• _Work to complete_:
Below is a set of records; restate each one word for word.

START Input data

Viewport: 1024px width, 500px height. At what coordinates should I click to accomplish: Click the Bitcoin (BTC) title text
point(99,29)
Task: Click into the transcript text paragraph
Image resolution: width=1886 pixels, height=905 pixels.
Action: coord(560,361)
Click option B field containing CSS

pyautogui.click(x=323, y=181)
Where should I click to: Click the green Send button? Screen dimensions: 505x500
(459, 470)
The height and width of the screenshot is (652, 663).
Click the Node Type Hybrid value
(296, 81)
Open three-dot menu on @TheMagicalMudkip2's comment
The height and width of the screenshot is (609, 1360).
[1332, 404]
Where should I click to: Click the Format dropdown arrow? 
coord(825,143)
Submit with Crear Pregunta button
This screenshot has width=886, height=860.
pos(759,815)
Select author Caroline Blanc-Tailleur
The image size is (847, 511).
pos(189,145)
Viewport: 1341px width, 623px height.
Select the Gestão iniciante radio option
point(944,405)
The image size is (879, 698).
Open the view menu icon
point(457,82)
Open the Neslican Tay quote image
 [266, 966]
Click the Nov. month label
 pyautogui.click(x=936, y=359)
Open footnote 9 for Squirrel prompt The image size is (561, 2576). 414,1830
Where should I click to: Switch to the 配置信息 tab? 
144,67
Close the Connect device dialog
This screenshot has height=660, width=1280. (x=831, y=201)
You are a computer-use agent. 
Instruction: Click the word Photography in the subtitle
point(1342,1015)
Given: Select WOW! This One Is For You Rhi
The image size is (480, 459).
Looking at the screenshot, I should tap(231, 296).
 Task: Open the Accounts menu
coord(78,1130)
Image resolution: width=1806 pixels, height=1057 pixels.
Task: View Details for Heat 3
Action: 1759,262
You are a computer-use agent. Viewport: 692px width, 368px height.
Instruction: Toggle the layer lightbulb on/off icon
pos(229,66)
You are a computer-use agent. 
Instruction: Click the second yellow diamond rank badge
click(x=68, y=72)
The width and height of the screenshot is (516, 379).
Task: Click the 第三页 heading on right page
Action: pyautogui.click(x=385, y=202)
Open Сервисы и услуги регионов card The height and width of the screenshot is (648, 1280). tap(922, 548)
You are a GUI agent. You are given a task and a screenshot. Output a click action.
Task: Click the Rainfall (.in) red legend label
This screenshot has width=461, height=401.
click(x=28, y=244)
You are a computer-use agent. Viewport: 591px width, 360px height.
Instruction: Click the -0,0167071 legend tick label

END Input data

• _Solution for this task_:
Viewport: 1024px width, 500px height. At what coordinates should I click to accomplish: Click the Bitcoin (BTC) title text
point(99,29)
Task: Click into the transcript text paragraph
Image resolution: width=1886 pixels, height=905 pixels.
Action: coord(560,361)
Click option B field containing CSS

pyautogui.click(x=323, y=181)
Where should I click to: Click the green Send button? Screen dimensions: 505x500
(459, 470)
The height and width of the screenshot is (652, 663).
Click the Node Type Hybrid value
(296, 81)
Open three-dot menu on @TheMagicalMudkip2's comment
The height and width of the screenshot is (609, 1360).
[1332, 404]
Where should I click to: Click the Format dropdown arrow? 
coord(825,143)
Submit with Crear Pregunta button
This screenshot has width=886, height=860.
pos(759,815)
Select author Caroline Blanc-Tailleur
The image size is (847, 511).
pos(189,145)
Viewport: 1341px width, 623px height.
Select the Gestão iniciante radio option
point(944,405)
The image size is (879, 698).
Open the view menu icon
point(457,82)
Open the Neslican Tay quote image
 [266, 966]
Click the Nov. month label
 pyautogui.click(x=936, y=359)
Open footnote 9 for Squirrel prompt The image size is (561, 2576). 414,1830
Where should I click to: Switch to the 配置信息 tab? 
144,67
Close the Connect device dialog
This screenshot has height=660, width=1280. (x=831, y=201)
You are a computer-use agent. 
Instruction: Click the word Photography in the subtitle
point(1342,1015)
Given: Select WOW! This One Is For You Rhi
The image size is (480, 459).
Looking at the screenshot, I should tap(231, 296).
 Task: Open the Accounts menu
coord(78,1130)
Image resolution: width=1806 pixels, height=1057 pixels.
Task: View Details for Heat 3
Action: 1759,262
You are a computer-use agent. Viewport: 692px width, 368px height.
Instruction: Toggle the layer lightbulb on/off icon
pos(229,66)
You are a computer-use agent. 
Instruction: Click the second yellow diamond rank badge
click(x=68, y=72)
The width and height of the screenshot is (516, 379).
Task: Click the 第三页 heading on right page
Action: pyautogui.click(x=385, y=202)
Open Сервисы и услуги регионов card The height and width of the screenshot is (648, 1280). tap(922, 548)
You are a GUI agent. You are given a task and a screenshot. Output a click action.
Task: Click the Rainfall (.in) red legend label
This screenshot has width=461, height=401.
click(x=28, y=244)
You are a computer-use agent. Viewport: 591px width, 360px height.
Instruction: Click the -0,0167071 legend tick label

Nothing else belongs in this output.